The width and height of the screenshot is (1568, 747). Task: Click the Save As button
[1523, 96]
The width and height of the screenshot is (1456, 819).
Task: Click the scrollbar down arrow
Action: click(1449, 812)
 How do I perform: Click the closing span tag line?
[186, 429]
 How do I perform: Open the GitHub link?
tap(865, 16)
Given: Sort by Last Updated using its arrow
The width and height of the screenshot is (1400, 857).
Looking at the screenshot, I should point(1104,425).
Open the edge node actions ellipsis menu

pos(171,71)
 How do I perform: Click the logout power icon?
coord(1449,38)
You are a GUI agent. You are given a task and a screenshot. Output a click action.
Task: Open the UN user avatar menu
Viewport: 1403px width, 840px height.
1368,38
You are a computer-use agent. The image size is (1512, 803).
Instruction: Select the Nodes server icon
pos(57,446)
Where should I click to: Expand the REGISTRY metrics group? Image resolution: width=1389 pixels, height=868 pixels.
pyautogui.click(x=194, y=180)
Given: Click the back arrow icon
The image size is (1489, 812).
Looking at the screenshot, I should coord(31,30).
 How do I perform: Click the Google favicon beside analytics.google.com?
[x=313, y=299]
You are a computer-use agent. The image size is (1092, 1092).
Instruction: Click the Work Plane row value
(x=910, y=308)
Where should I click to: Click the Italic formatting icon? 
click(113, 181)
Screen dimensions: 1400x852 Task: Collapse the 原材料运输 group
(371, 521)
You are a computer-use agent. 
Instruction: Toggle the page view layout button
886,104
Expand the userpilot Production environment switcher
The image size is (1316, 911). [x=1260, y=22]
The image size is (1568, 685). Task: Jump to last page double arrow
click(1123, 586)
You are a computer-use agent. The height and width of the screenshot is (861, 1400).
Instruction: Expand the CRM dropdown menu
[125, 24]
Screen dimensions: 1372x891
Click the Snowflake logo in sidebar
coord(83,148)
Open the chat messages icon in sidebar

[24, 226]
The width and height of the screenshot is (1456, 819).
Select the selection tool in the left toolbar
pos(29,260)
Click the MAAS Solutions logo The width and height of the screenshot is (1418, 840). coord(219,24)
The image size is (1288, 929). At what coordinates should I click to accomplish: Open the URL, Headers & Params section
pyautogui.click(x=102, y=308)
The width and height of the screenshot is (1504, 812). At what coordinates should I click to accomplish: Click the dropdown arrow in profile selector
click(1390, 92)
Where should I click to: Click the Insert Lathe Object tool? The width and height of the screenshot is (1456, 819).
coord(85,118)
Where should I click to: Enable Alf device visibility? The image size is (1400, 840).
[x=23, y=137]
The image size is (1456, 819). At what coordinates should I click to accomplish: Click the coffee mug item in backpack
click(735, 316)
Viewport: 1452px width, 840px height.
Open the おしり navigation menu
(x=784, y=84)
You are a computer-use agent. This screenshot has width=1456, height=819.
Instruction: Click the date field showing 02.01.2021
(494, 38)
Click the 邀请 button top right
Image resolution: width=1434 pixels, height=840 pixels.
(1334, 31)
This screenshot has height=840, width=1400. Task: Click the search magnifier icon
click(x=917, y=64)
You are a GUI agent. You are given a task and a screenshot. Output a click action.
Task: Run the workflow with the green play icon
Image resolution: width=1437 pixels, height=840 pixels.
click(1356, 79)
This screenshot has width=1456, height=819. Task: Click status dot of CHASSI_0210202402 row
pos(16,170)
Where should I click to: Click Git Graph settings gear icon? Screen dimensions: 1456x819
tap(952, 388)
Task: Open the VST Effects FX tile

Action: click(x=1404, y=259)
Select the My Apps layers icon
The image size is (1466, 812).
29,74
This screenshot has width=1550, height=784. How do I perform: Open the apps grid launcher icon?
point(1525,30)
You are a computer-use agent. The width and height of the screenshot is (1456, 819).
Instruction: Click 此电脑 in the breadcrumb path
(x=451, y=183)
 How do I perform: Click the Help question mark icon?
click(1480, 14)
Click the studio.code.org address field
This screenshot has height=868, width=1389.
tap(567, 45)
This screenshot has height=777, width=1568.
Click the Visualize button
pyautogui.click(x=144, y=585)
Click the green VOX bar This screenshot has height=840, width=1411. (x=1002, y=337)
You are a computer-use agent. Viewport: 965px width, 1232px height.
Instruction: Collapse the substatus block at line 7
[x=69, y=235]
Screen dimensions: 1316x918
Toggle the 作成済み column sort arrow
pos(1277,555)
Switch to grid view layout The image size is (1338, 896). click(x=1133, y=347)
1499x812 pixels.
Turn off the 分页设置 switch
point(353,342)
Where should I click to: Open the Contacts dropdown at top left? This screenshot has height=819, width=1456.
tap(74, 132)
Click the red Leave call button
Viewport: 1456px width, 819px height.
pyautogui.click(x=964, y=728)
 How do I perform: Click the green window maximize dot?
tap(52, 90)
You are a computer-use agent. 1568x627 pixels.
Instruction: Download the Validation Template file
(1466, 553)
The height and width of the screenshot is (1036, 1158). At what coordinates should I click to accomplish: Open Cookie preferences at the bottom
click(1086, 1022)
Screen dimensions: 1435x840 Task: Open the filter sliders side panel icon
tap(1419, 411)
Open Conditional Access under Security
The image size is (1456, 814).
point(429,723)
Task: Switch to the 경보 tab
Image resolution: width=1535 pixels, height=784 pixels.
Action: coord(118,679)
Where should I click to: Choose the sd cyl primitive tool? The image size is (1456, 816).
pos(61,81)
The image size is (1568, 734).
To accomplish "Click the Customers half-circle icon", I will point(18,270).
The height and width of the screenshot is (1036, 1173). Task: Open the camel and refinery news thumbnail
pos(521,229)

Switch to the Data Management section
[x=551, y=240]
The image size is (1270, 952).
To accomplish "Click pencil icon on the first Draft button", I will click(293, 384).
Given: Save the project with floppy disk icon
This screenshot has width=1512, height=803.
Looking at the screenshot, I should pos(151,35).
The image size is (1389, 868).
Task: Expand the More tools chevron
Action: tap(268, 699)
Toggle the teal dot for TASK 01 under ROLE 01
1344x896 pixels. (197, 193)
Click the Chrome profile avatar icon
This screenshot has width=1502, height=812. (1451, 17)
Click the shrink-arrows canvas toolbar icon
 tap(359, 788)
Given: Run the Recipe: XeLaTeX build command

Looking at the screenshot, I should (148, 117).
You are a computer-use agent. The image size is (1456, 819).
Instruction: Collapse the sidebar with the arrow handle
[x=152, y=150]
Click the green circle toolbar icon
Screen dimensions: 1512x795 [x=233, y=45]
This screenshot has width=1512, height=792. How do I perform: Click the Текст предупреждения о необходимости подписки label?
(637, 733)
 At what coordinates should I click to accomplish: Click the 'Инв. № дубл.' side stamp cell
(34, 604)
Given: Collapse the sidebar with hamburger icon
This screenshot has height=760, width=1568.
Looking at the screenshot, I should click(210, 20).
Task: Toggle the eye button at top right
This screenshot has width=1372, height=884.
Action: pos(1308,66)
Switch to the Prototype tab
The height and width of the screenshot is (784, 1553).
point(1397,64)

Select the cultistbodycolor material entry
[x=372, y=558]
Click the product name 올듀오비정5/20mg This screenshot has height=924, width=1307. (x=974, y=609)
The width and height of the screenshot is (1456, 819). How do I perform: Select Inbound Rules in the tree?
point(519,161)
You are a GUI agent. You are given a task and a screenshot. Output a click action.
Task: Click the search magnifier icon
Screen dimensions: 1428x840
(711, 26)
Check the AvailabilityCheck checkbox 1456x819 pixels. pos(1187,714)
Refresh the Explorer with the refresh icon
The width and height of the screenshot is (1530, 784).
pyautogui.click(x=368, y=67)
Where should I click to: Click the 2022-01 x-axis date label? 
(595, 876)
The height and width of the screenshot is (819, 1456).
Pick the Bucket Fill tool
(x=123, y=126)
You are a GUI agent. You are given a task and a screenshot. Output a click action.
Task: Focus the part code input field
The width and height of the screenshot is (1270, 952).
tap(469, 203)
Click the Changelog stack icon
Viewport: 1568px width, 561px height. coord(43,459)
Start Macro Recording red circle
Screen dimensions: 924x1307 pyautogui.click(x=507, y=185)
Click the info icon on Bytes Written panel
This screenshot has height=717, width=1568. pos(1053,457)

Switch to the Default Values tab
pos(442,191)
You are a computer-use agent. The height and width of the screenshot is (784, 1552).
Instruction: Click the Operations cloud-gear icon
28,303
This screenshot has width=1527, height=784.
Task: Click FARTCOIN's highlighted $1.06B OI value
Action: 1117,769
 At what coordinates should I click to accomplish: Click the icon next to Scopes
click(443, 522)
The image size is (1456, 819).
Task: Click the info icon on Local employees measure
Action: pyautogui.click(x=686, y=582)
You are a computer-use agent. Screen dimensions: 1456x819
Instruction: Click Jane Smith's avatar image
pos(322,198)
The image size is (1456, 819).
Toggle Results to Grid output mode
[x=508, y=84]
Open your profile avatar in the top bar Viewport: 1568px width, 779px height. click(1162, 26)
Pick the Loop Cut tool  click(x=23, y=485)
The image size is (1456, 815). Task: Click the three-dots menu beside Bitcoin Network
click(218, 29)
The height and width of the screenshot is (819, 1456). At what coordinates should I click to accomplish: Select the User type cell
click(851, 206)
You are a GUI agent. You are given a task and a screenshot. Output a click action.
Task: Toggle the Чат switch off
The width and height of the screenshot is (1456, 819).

Exercise brief
Nothing past the line containing "You are a computer-use agent. The image size is (1092, 1092)." should be restated; transcribe the material exactly from its first line through that line.

Your solution
The width and height of the screenshot is (1568, 747). Task: Click the Save As button
[1523, 96]
The width and height of the screenshot is (1456, 819).
Task: Click the scrollbar down arrow
Action: click(1449, 812)
 How do I perform: Click the closing span tag line?
[186, 429]
 How do I perform: Open the GitHub link?
tap(865, 16)
Given: Sort by Last Updated using its arrow
The width and height of the screenshot is (1400, 857).
Looking at the screenshot, I should point(1104,425).
Open the edge node actions ellipsis menu

pos(171,71)
 How do I perform: Click the logout power icon?
coord(1449,38)
You are a GUI agent. You are given a task and a screenshot. Output a click action.
Task: Open the UN user avatar menu
Viewport: 1403px width, 840px height.
1368,38
You are a computer-use agent. The image size is (1512, 803).
Instruction: Select the Nodes server icon
pos(57,446)
Where should I click to: Expand the REGISTRY metrics group? Image resolution: width=1389 pixels, height=868 pixels.
pyautogui.click(x=194, y=180)
Given: Click the back arrow icon
The image size is (1489, 812).
Looking at the screenshot, I should coord(31,30).
 How do I perform: Click the Google favicon beside analytics.google.com?
[x=313, y=299]
You are a computer-use agent. The image size is (1092, 1092).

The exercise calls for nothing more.